Page excerpt
____

United States District Court, S.D. New York
Sep 30, 2002
00 Civ. 9704 (S.D.N.Y. Sep. 30, 2002)

Opinion

00 Civ. 9704

September 30, 2002


OPINION ORDER


Plaintiff Mary Velez ("Mrs. Velez") sued defendant Goldco Industries, Inc. ("Goldco"), who in turn sued third-party defendant Ball Corporation ("Ball Corp."), for the wrongful death of Mrs. Velez's husband, Armando Velez ("Mr. Velez"). On April 9, 2002, all parties mediated the matter and plaintiff accepted in principal the amount of $2,000,000 to settle the case. Goldco and Ball Corp. proceeded to a jury trial on April 15, 2002, in order to apportion the relative percentages of responsibility between them. Following a two-day trial, the jury returned a verdict for Goldco on April 17, 2002, and this Court entered judgment on April 24, 2002 finding Ball Corp. 100% responsible for Mr. Velez's death and Goldco 0% responsible. Ball Corp. now moves for a new trial pursuant to Fed.R.Civ.P. ("FRCP") 59(a) on the ground that the verdict returned by means of special interrogatories under FRCP 49(a) was inconsistent and against the clear weight of the evidence. In addition, Goldco moves for sanctions against Ball Corp. under FRCP 11(c)(1)(b) on the ground that Ball Corp. has filed a frivolous motion. For the reasons set forth in detail below, Ball Corp.'s motion for a new trial is denied and Goldco's request for sanctions on the Court's own initiative under Rule 11(c)(1)(b) is also denied.

FRCP 49(a) provides, in pertiment part, that

[t]he court may require a jury to return only a special verdict in the form of a special written finding upon each issue of fact. In that event the court may submit to the jury written questions susceptible of categorical or other brief answer or may submit written forms of the several special findings which might properly be made under the pleadings and evidence . . . .

FRCP 11(c)(1)(b) provides that

[o]n its own initiative, the court may enter an order describing the specific conduct that appears to violate subdivision (b) and directing an attorney, law firm, or party to show cause why it has not violated subdivision (b) with respect thereto.

BACKGROUND

Mrs. Velez, as administrator of the estate of Mr. Velez, brought this action against Goldco and Ball Corp. for the wrongful death of Mr. Velez. Specifically, Mr. Velez, an employee of Ball Corp., sustained fatal injuries as a result of an accident that occurred on December 17, 1999 while he was repairing a palletizer manufactured by Goldco. (Joint Pre-Trial Order Ex. A, at ¶¶ 6-7) ("JPTO"). After the parties settled Mrs. Velez's suit in the amount of $2,000,000 on April 9, 2002, Goldco and Ball Corp. proceeded to trial to apportion the relative percentages of liability between them. According to paragraph 4 of the April 9, 2002 stipulation of settlement,

On or about December 1982-January 1983, and prior to the accident on December 17, 1999, Goldco sold three of its palletizers to Reynolds Metal Company ("Reynolds"). Reynolds then sold the plant to Ball Corp. in or about August 1998. (JPTO at Ex. A, ¶¶ 9, 15).

____

Data records
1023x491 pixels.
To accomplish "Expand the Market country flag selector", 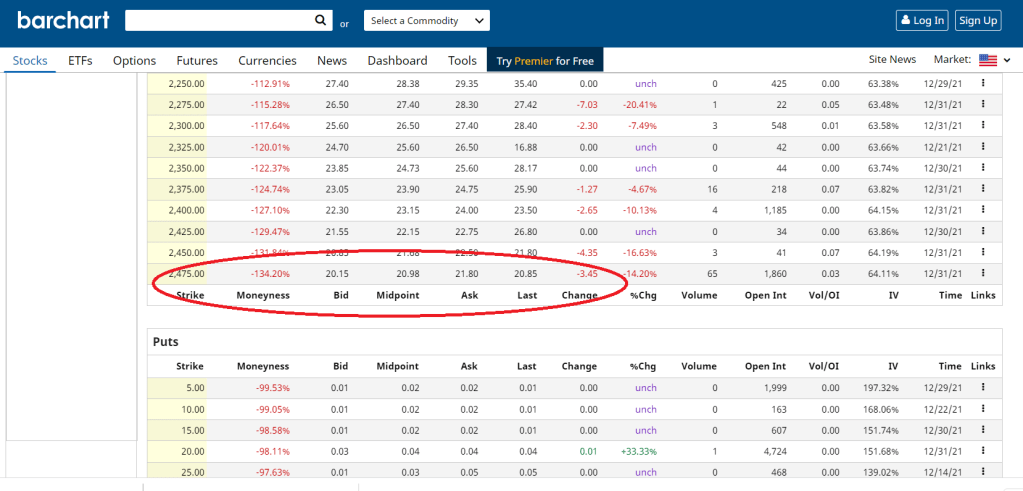I will (993, 61).
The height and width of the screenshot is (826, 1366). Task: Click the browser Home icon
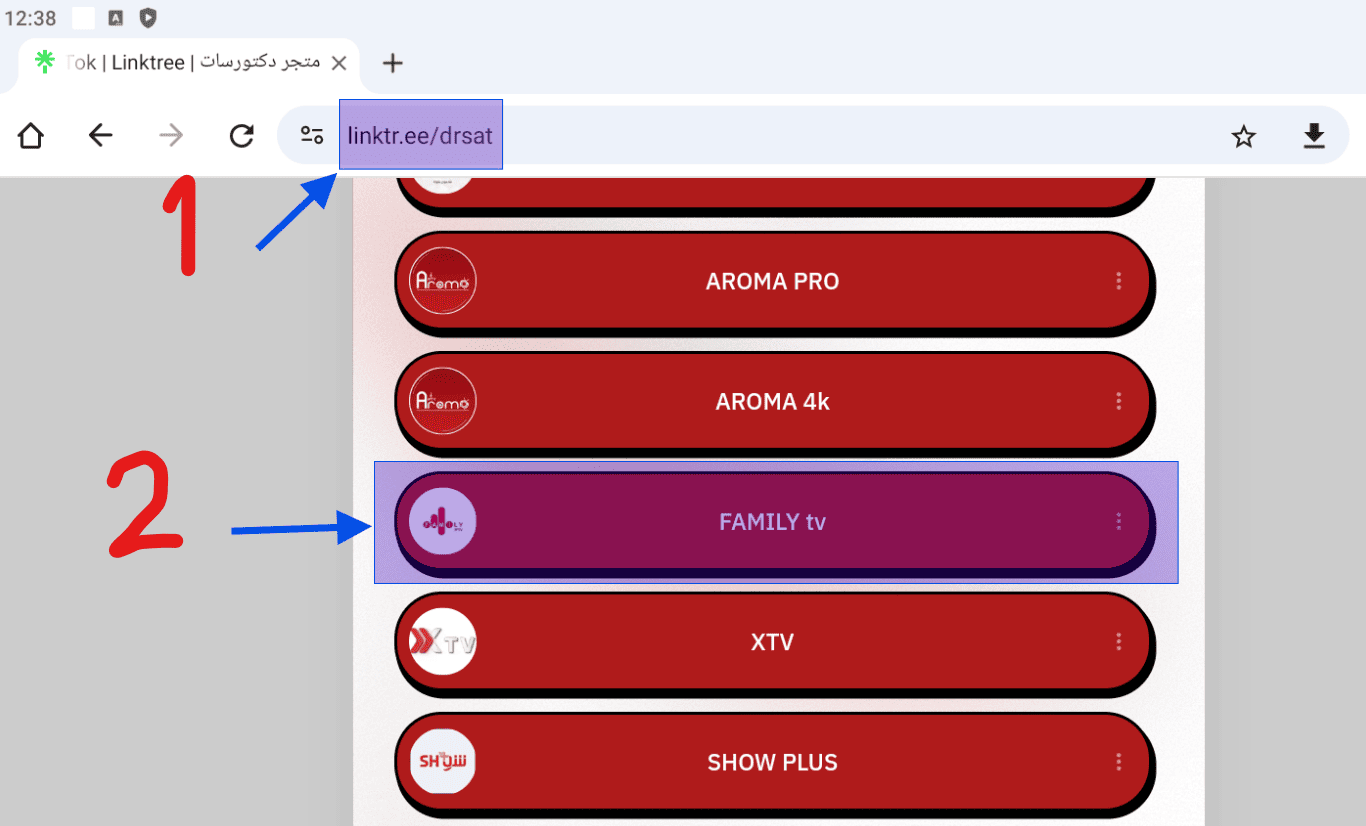click(x=31, y=136)
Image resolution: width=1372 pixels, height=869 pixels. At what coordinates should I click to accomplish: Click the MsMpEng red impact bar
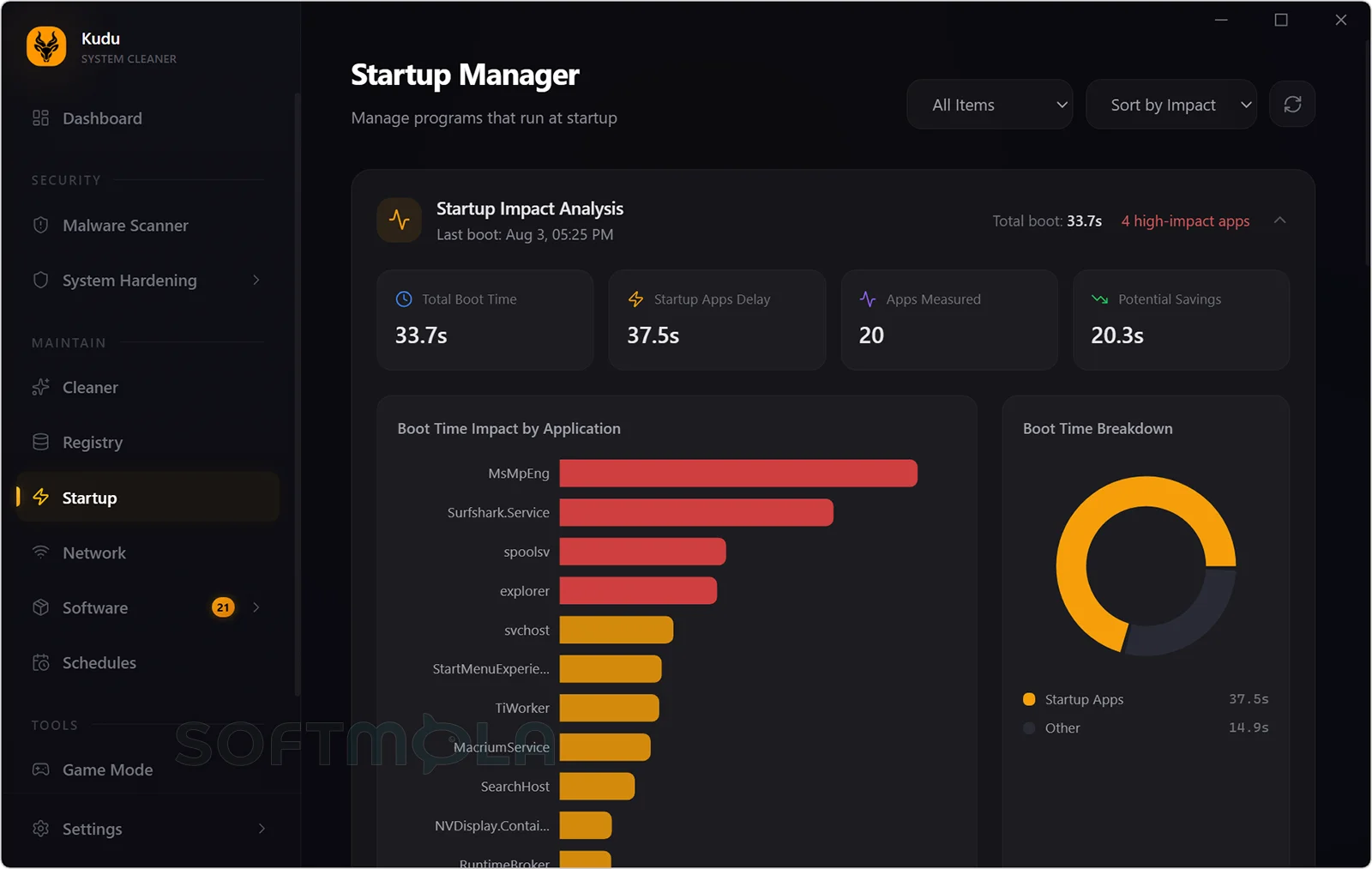click(738, 474)
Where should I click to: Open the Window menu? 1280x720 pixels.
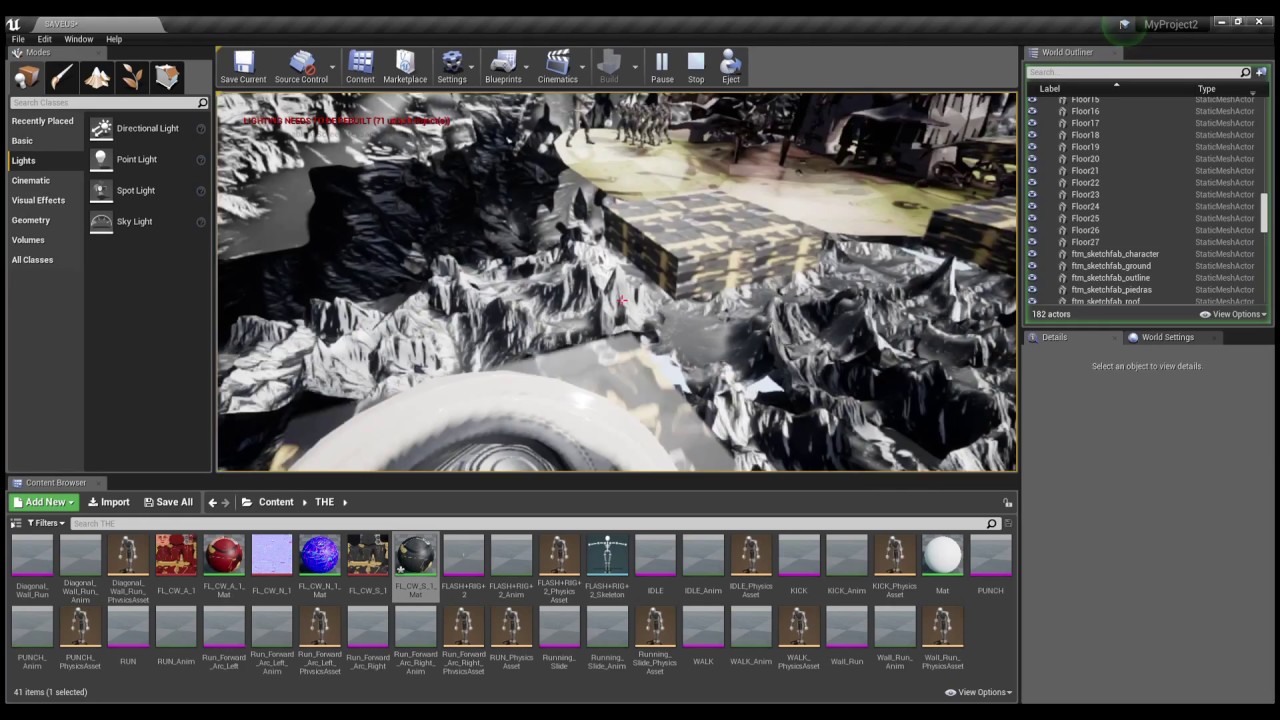[x=79, y=39]
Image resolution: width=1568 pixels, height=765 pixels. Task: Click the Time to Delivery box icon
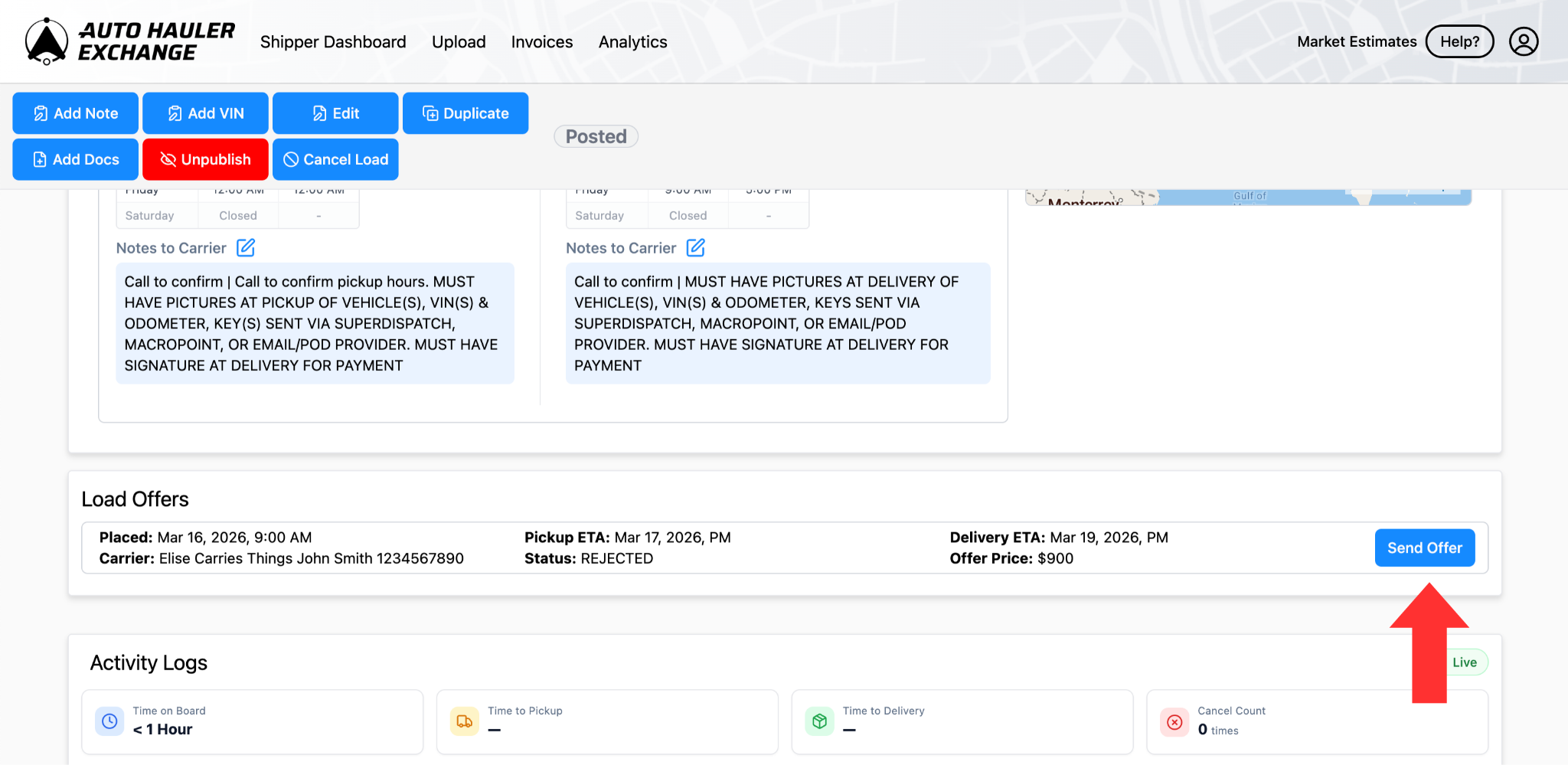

____

Using the information
1/ Rewrite the court opinion excerpt from "FRCP 49(a) provides, in" to "with respect thereto.", putting "written interrogatories" in place of "written questions".
2/ Continue the court opinion on the Velez wrongful death case from where it stops.
The records have no part in this work.

Answer section
1/
FRCP 49(a) provides, in pertiment part, that

[t]he court may require a jury to return only a special verdict in the form of a special written finding upon each issue of fact. In that event the court may submit to the jury written interrogatories susceptible of categorical or other brief answer or may submit written forms of the several special findings which might properly be made under the pleadings and evidence . . . .

FRCP 11(c)(1)(b) provides that

[o]n its own initiative, the court may enter an order describing the specific conduct that appears to violate subdivision (b) and directing an attorney, law firm, or party to show cause why it has not violated subdivision (b) with respect thereto.

2/
[t]he percentage of responsibility determined by the jury in the trial shall be binding upon the Defendant Goldco Industries, Inc., and upon the Third-Party Defendant Ball Corporation; Goldco and Ball Corporation agree not to appeal the jury's apportionment to any other Court.

Following a two-day trial, the jury returned a verdict for Goldco on April 17, 2002. The verdict sheet contained the following four special interrogatories: (1) was Ball Corp. negligent in failing to train and supervise its employees? (2) was Goldco's palletizer defective, and, if so, was it a substantial factor in causing the accident; (3) was Goldco negligent in its design of the palletizer, and, if so, was it a substantial factor in causing the accident; and (4) was Goldco negligent in failing to warn of the hazard, and, if so, was it a substantial factor in causing the accident. (Verdict Sheet). The jury responded "yes" with respect to the first question and "no" to the next three, thereby finding Ball 100% liable and Goldco 0% liable.

Notwithstanding the parties' April 9, 2002 stipulation to the contrary, Ball Corp. now moves for a new trial pursuant to Rule 59(a) on the ground that the jury's verdict was inconsistent and against the clear weight of the evidence.

ANALYSIS

1. Standard for Motion for a New Trial

FRCP 59(a) states, in pertinent part' that

[a] new trial may be granted to all or any of the parties and on all or part of the issues . . . in an action in which there has been a trial by jury, for any of the reasons for which new trials have heretofore been granted in actions at law in the courts of the United States.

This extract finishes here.